(aws-elasticache): unable to make simple changes to redis cache without encountering failover error #13389

nicksbrandon · 2021-03-04T10:01:29Z

We are unable to make simple changes, for example editing billing tags on Redis cache nodes via CDK, when the same change is possible via the AWS Console and CLI. To allow for easy horizontal scaling of our Elasticache Redis clusters, i.e. by adding more shards, we have cluster mode enabled. As we tolerate cold caches and performance of a single node per shard is sufficient we do not deploy read replicas. When we attempt to change the billing tags via CDK we receive the error “Replication group must have at least one read replica to enable autofailover”.

Reproduction Steps

Here is the test code (I have obscured subnets etc. in the sample)

import { Stack, StackProps, Construct, Tags } from "@aws-cdk/core";
import { CfnReplicationGroup } from "@aws-cdk/aws-elasticache";
 
export class RedisTestStack extends Stack {
  constructor(scope: Construct, id: string, props?: StackProps) {
    super(scope, id, props);
 
    // Create Redis cache cluster
    var redisCluster = new CfnReplicationGroup(this, "TestCluster", {
      automaticFailoverEnabled: true,
      cacheNodeType: "cache.t2.micro",
      cacheParameterGroupName: "default.redis5.0.cluster.on",
      cacheSubnetGroupName: "xxxxxxxxx",
      engine: "redis",
      engineVersion: "5.0.6",
      numNodeGroups: 1,
      replicationGroupDescription: "Test Cluster",
      replicationGroupId: "TestCluster",
      replicasPerNodeGroup: 0,
      securityGroupIds: ["xxxxxxxx", "xxxxxxx"]
    });
 
    // Now add a tag
    Tags.of(redisCluster).add('Tag1', 'Value1')
  }
}

I can deploy the first part without issue. However when I add the Tagging code ..

    // Now add a tag
    Tags.of(redisCluster).add('Tag1', 'Value1')

.. and attempt to redeploy I get an error.

I can tag the redis cluster using the aws cli without any issue:

aws elasticache add-tags-to-resource --resource-name arn:aws:elasticache:eu-west-1:999999999999:cluster:testcluster-0001-001 --tags Key=tag2,Value=value2

I can also manually tag in the AWS console.

What did you expect to happen?

I expected the cache to be tagged without service interruption similar to when using the CLI

What actually happened?

I got the following error when I added the Tagging code and attempted to redeploy.

TestCluster Replication group must have at least one read replica to enable autofailover. (Service: AmazonElastiCache; Status Code: 400; Error Code: InvalidReplicationGroupState; 
Request ID: d74aa3d1-4ef5-472b-8eca-e5fdb508a7d4; Proxy: null)

This issue is not identified with synth or in diff.

Environment

I have tried with CDK 1.73.0 and 1.90.1 - Same result.

Here is the package.json file from the test

{
  "name": "redis_test",
  "version": "0.1.0",
  "bin": {
    "redis_test": "bin/redis_test.js"
  },
  "scripts": {
    "build": "tsc",
    "watch": "tsc -w",
    "test": "jest",
    "cdk": "cdk"
  },
  "devDependencies": {
    "@aws-cdk/assert": "1.73.0",
    "@types/jest": "^26.0.10",
    "@types/node": "10.17.27",
    "aws-cdk": "1.73.0",
    "jest": "^26.4.2",
    "ts-jest": "^26.2.0",
    "ts-node": "^8.1.0",
    "typescript": "~3.9.7"
  },
  "dependencies": {
    "@aws-cdk/aws-elasticache": "1.90.1",
    "@aws-cdk/core": "1.90.1",
    "source-map-support": "^0.5.16"
  }
}

Other

I would like to provision a Redis cache with cluster mode enabled so we can modify the number of shards if later required.
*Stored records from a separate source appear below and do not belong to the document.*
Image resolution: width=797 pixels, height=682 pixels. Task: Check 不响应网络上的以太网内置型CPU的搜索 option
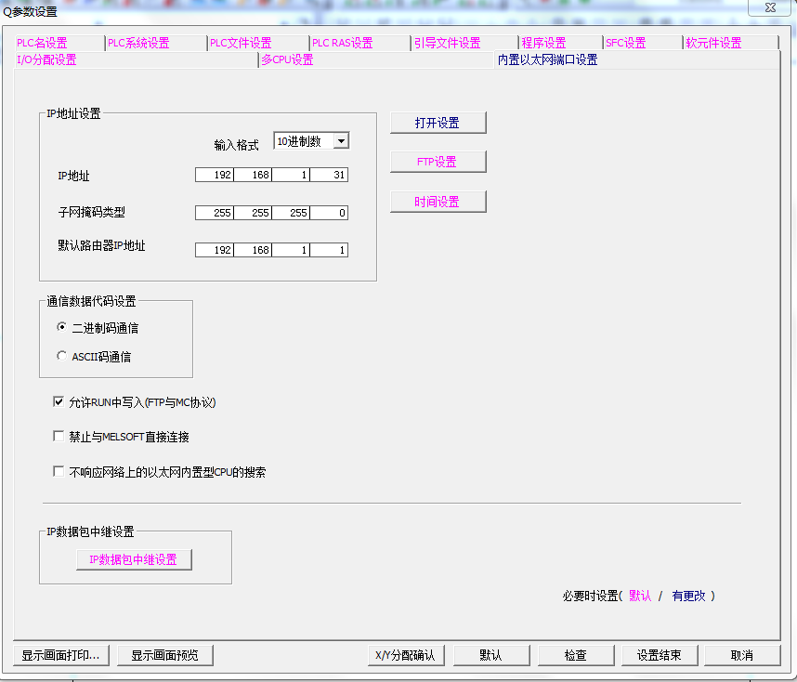coord(59,472)
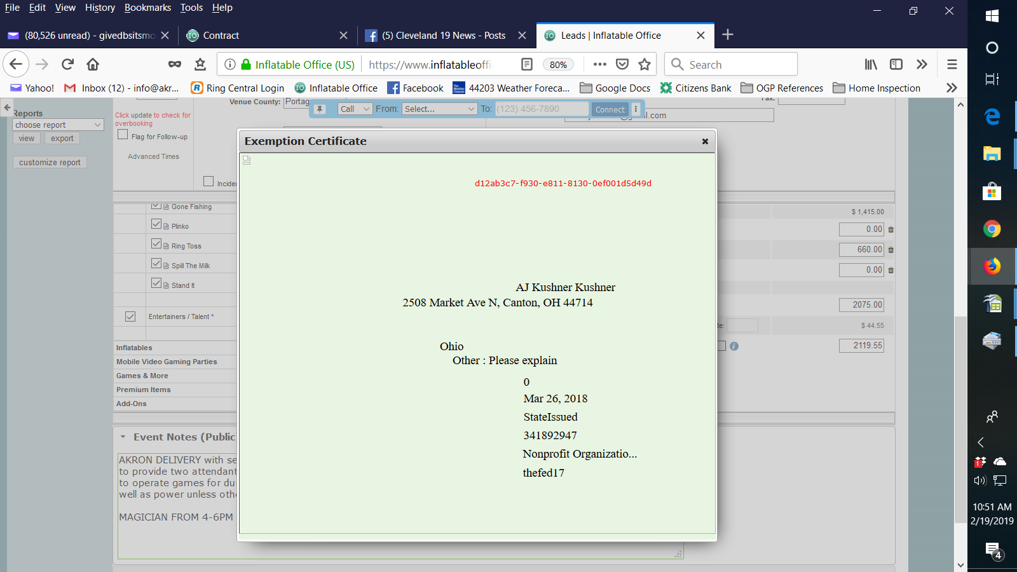Viewport: 1017px width, 572px height.
Task: Expand the From Select dropdown
Action: (439, 109)
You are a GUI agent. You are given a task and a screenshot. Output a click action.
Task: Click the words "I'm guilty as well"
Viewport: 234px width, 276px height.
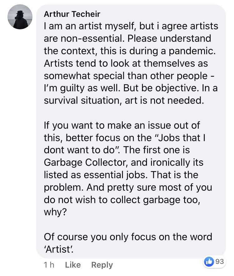[x=82, y=88]

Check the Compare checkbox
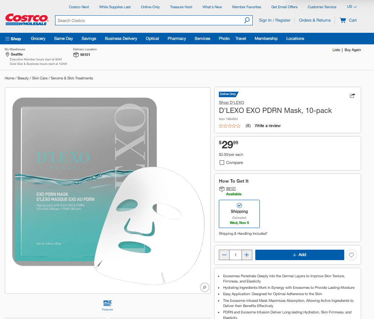coord(222,162)
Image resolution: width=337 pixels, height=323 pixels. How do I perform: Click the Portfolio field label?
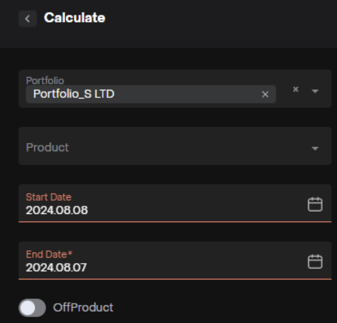tap(45, 81)
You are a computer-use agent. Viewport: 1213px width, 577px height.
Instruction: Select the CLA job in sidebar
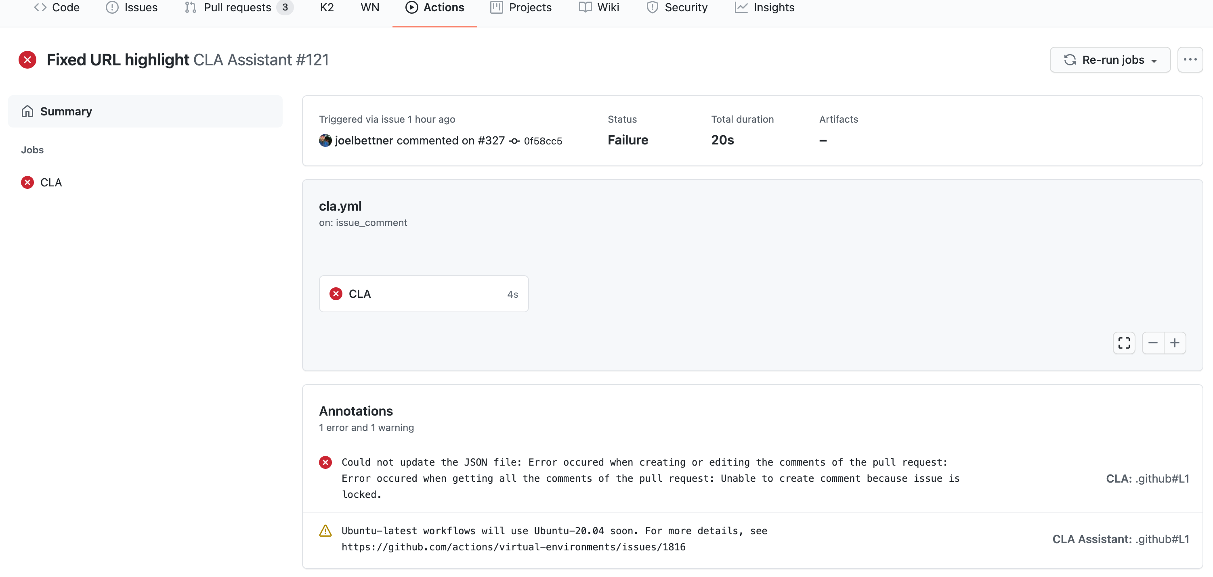pyautogui.click(x=51, y=183)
That was straightforward to deploy initially as a single shard. However I then modified the CDK to tag the Redis cache with tags. This change failed to apply, complaining that it was unable to failover (only one node in the replication group). I could resolve this issue by adding read replicas to each shard but the function of this cache does not require a failover node and the additional cost is then undesirable. Tagging the node similarly outside of CDK does not require read replicas or for the node to be taken out of service.

I experimented with a Redis cache (Cluster mode disabled). I can tag the cache with a subsequent modification to the CDK project. However I cannot then add shards and, in the event I needed to scale, I would need to destroy the cache and create as cluster mode enabled. This is again not ideal.
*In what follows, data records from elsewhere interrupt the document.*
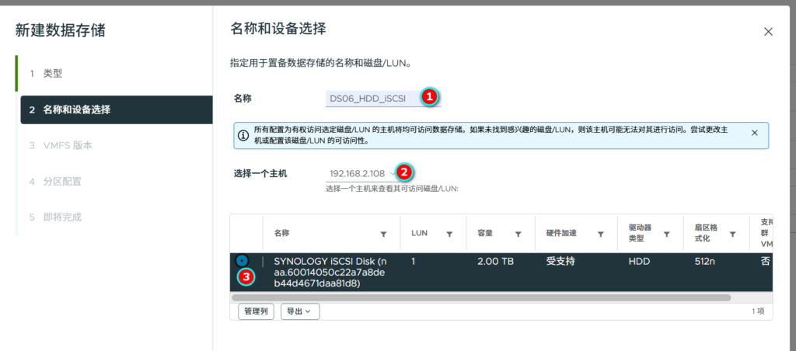Viewport: 796px width, 351px height.
Task: Close the 新建数据存储 wizard dialog
Action: pyautogui.click(x=768, y=32)
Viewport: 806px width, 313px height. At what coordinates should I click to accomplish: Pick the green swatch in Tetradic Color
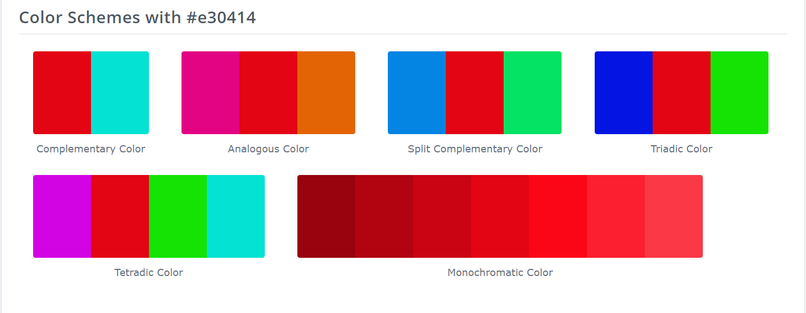click(x=178, y=216)
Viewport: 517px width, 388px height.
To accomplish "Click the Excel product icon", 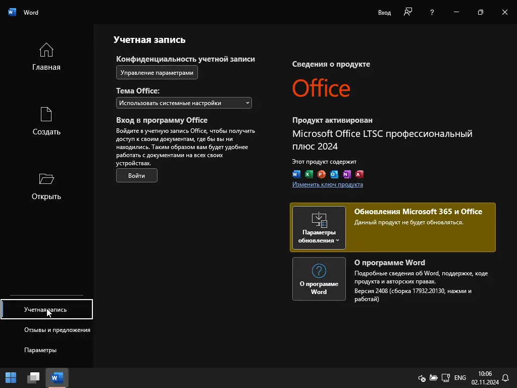I will (x=308, y=174).

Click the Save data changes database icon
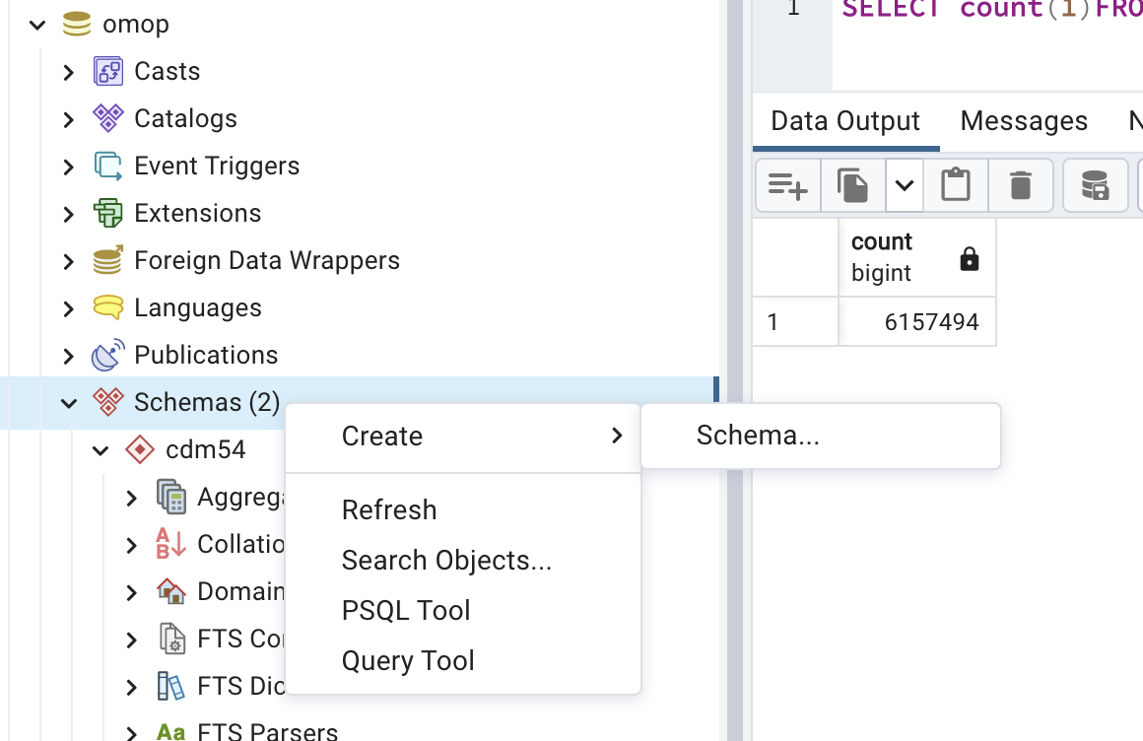pos(1095,185)
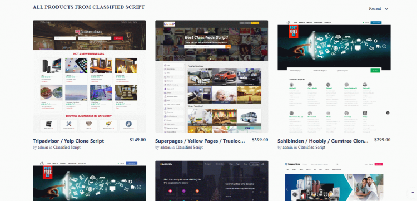Image resolution: width=417 pixels, height=201 pixels.
Task: Click the Best Classifieds Script preview thumbnail
Action: point(212,76)
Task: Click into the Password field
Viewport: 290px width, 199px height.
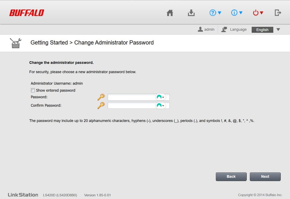Action: (x=131, y=97)
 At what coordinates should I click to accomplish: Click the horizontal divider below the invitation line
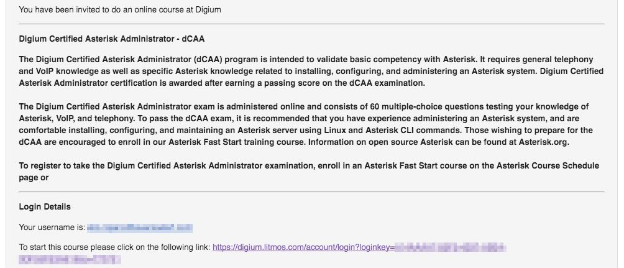tap(311, 24)
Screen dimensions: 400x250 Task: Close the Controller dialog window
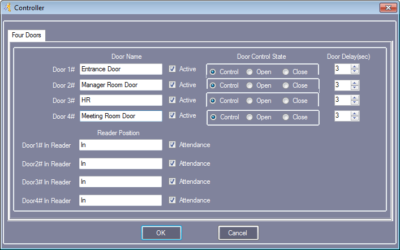[388, 8]
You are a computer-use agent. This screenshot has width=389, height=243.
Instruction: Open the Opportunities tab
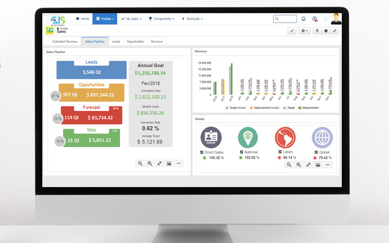(x=135, y=42)
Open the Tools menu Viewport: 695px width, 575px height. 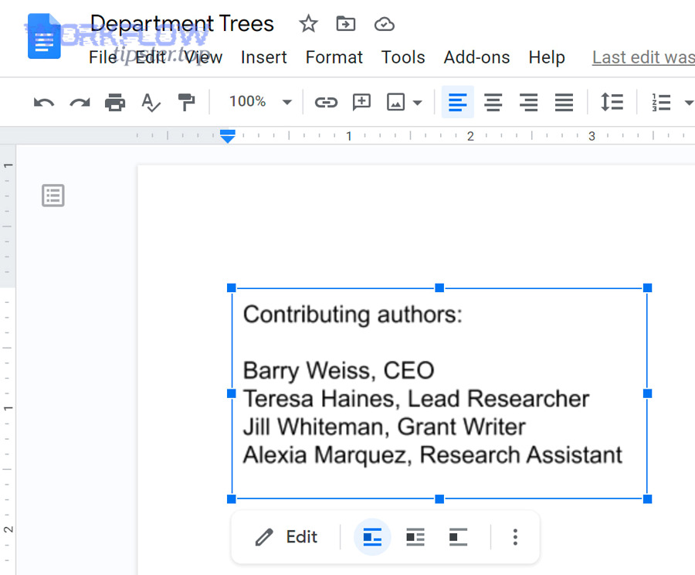(403, 56)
I understand that a single shard without a read replica cannot support failover but it is not clear why CDK code demands failover for tagging the cache. Within the AWS console I can easily tag the nodes without any interruption to service.

If you could please advise what CDK configuration I am missing to make this possible that would be appreciated.

This is 🐛 Bug Report

The text was updated successfully, but these errors were encountered:

iliapolo · 2021-03-11T13:14:54Z

@nicksbrandon Thanks for reporting this. I can confirm the behavior you describe here.

I'm investigating this.

iliapolo · 2021-03-25T15:26:10Z

@nicksbrandon It seems your use-case surfaced a missing validation on the creation of replication group that has cluster mode enabled. The missing validation incorrectly allows the creation of a cluster without replicas but with auto-failover enabled. The service team is aware of the problem and already looking to fix the issue. While that's not resolved, please make sure to add replicas when creating an auto-failover enabled cluster.

I understand your intention was not to use replicas, but when auto-failover is enabled, this is actually a requirement.

iliapolo · 2021-03-25T15:29:16Z

The use case described here actually represents an illegal state that should have never been deployed. Deployment succeeded because of a missing validation on the Elasticache service API. Keeping this issue here so we can update and resolve when a fix is available.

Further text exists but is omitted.